* **TASK DETAILS**
Your output should be exactly the lines from the one containing "You are a GUI" through the final line of the following data, please, with no pictures.
**** PROVIDED INFORMATION ****
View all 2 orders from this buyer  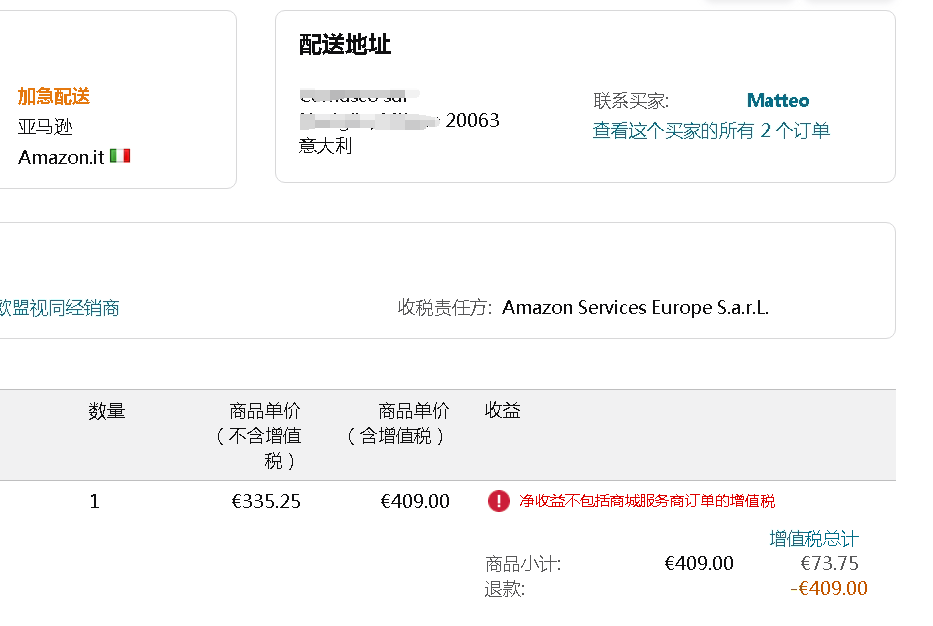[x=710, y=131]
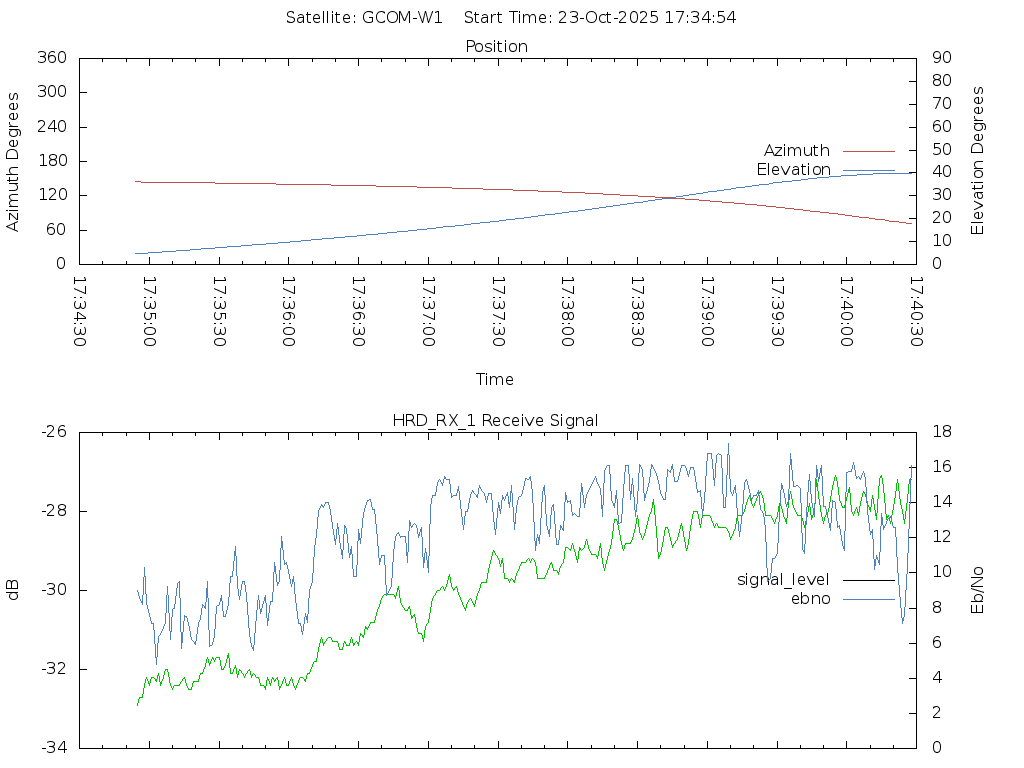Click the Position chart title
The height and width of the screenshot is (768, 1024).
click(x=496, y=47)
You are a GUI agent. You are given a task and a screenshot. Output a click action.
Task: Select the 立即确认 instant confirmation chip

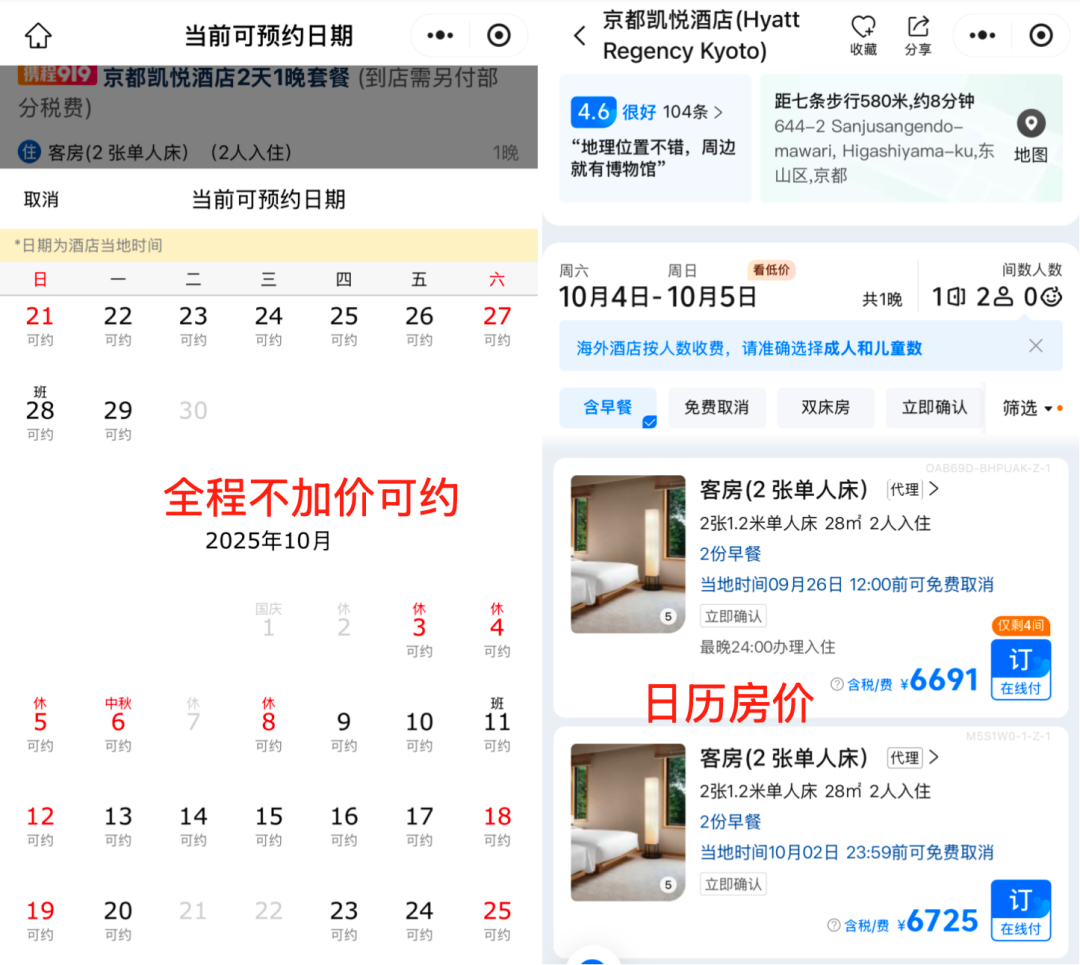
****
* **RESPONSE TO THIS TASK**
You are a GUI agent. You are given a task and a screenshot. Output a click action.
Task: Select the 立即确认 instant confirmation chip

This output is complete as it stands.